* [INSTRUCTIONS TO FOLLOW]: Go line by line through the data below and count those with the string "header". Give the number only.

* [Collection entries]:
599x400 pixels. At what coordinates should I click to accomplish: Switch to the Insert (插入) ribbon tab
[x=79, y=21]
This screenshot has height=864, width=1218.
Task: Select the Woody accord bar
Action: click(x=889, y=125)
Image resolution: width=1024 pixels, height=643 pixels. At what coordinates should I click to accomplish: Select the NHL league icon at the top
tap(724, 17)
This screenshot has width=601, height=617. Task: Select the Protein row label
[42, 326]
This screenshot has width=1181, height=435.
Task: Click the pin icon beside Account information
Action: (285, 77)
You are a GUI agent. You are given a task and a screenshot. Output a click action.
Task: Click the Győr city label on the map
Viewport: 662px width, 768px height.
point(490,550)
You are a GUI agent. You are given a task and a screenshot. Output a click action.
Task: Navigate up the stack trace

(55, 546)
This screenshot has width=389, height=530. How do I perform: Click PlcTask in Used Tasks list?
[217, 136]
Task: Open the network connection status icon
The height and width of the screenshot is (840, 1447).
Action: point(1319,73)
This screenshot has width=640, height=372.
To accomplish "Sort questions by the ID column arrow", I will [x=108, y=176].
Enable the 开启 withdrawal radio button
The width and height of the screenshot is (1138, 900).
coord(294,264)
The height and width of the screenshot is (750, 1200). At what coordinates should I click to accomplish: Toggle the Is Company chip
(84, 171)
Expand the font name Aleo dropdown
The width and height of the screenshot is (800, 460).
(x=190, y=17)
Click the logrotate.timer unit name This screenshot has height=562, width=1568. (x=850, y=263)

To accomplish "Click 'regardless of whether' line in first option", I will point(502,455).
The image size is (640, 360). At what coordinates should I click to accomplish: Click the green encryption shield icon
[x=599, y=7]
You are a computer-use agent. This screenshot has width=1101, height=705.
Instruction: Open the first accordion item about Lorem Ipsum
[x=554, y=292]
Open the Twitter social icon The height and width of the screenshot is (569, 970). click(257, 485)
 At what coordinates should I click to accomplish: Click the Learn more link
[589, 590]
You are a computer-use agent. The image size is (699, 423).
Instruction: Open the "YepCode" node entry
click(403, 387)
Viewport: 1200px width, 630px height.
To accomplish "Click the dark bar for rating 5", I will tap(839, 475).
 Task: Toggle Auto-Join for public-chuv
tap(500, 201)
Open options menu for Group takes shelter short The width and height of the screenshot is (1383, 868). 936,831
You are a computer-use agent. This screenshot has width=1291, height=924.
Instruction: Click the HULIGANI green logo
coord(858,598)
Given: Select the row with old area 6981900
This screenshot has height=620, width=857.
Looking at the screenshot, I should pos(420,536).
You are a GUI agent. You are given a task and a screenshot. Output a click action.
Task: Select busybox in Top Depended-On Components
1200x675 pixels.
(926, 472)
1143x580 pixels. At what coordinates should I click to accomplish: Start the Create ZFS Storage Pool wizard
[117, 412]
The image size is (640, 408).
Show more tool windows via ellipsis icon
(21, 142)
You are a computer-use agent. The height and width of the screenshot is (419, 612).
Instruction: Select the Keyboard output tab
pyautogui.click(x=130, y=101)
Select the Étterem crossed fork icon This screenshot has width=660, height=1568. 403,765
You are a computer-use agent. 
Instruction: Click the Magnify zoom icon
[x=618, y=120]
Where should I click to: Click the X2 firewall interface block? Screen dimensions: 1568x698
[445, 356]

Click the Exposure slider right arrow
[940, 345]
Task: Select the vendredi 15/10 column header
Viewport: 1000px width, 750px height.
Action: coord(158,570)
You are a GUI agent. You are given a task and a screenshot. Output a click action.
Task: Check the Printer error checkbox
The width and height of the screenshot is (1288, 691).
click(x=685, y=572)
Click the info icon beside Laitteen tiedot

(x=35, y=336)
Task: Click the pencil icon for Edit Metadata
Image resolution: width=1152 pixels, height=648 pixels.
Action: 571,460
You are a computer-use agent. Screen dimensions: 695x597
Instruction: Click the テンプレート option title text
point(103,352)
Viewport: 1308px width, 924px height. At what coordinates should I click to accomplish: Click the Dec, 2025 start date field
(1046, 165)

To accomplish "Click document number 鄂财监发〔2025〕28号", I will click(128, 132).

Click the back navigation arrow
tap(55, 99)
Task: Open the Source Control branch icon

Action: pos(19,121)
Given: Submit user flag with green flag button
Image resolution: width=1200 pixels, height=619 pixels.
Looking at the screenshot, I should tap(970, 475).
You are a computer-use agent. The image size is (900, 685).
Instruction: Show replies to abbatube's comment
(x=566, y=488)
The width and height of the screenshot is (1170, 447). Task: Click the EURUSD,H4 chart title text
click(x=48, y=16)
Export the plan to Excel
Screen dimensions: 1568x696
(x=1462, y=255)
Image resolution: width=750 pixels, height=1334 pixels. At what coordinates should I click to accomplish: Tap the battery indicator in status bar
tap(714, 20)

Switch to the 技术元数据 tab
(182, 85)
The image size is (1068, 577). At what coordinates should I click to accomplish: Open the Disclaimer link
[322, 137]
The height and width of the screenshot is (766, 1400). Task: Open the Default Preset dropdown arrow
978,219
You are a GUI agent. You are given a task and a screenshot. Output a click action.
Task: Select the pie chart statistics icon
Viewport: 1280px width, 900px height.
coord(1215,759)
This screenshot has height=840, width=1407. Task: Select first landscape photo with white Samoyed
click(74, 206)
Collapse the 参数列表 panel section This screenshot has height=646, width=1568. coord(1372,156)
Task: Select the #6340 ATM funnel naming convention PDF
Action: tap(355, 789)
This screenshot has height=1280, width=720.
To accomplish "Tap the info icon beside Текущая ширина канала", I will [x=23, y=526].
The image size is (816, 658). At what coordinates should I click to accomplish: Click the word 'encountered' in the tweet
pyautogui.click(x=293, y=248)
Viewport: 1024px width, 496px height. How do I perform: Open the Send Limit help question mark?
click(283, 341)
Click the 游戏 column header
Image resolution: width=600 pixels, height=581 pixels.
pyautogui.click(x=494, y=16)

* [ANSWER]: 2